Le nouveau combat de l’ex-chef rebelle : relancer l’économie brisée du Soudan


Gibril Ibrahim a autrefois dirigé un groupe rebelle luttant pour renverser le dictateur soudanais Omar al-Bashir. Aujourd’hui chef des finances du pays, il lutte pour relancer l’économie brisée et attirer des investissements étrangers vitaux.

Ibrahim est un pilier du gouvernement de transition qui combine des civils, des militaires et des groupes d’insurgés à la suite de l’éviction éventuelle de Bashir lors d’un soulèvement de 2019. Dirigé par le Premier ministre Abdalla Hamdok, il s’apprête à apurer la majeure partie des 60 milliards de dollars de dette extérieure du pays et à régler ses arriérés envers le Fonds monétaire international.

D’autres défis subsistent, notamment la tenue d’élections, le relâchement de l’emprise de l’armée sur les industries clés, l’ouverture de nouvelles lignes de crédit et l’exploitation de plus de revenus de l’or soudanais. L’administration Hamdok doit également désarmer et intégrer les ex-rebelles dans l’armée, un processus nécessitant de l’argent qu’elle n’a pas.
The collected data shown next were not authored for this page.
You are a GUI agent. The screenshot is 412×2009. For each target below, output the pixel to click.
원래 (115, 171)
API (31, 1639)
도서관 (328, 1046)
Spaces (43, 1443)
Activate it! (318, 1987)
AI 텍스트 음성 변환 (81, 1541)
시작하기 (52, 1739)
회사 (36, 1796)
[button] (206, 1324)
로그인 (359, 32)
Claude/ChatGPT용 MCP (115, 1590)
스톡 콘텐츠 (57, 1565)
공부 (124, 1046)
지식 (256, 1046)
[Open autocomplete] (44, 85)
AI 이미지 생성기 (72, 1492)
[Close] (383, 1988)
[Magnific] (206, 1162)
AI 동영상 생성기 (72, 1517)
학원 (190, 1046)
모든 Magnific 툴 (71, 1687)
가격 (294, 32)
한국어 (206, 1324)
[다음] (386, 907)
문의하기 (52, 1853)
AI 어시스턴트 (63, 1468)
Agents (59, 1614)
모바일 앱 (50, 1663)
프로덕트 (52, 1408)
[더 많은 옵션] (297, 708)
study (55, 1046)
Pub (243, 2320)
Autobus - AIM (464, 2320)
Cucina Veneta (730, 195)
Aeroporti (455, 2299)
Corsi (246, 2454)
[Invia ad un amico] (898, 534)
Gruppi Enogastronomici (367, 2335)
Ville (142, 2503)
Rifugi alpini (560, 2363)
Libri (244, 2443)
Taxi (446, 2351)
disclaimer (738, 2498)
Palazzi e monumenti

« Le vrai défi est de convaincre ceux qui ont dirigé le pays pendant des décennies d’accepter le changement et d’accepter qu’ils obtiennent une part moindre des ressources », a déclaré Ibrahim, 65 ans, dans une interview à son domicile dans la banlieue est de Khartoum, la capitale. « Les militaires eux-mêmes ne sont pas contents que d’autres arrivent. »

Le mécontentement ne se limite pas aux forces armées, avec la colère du public face aux pénuries de carburant, de pain et d’autres produits de première nécessité, un taux d’inflation de plus de 360 % et une monnaie qui se déprécie. Soudan tard mardi augmenté les prix de l’essence et du diesel à des niveaux qui reflètent les coûts d’importation, mettant ainsi fin aux subventions de l’État pour le carburant.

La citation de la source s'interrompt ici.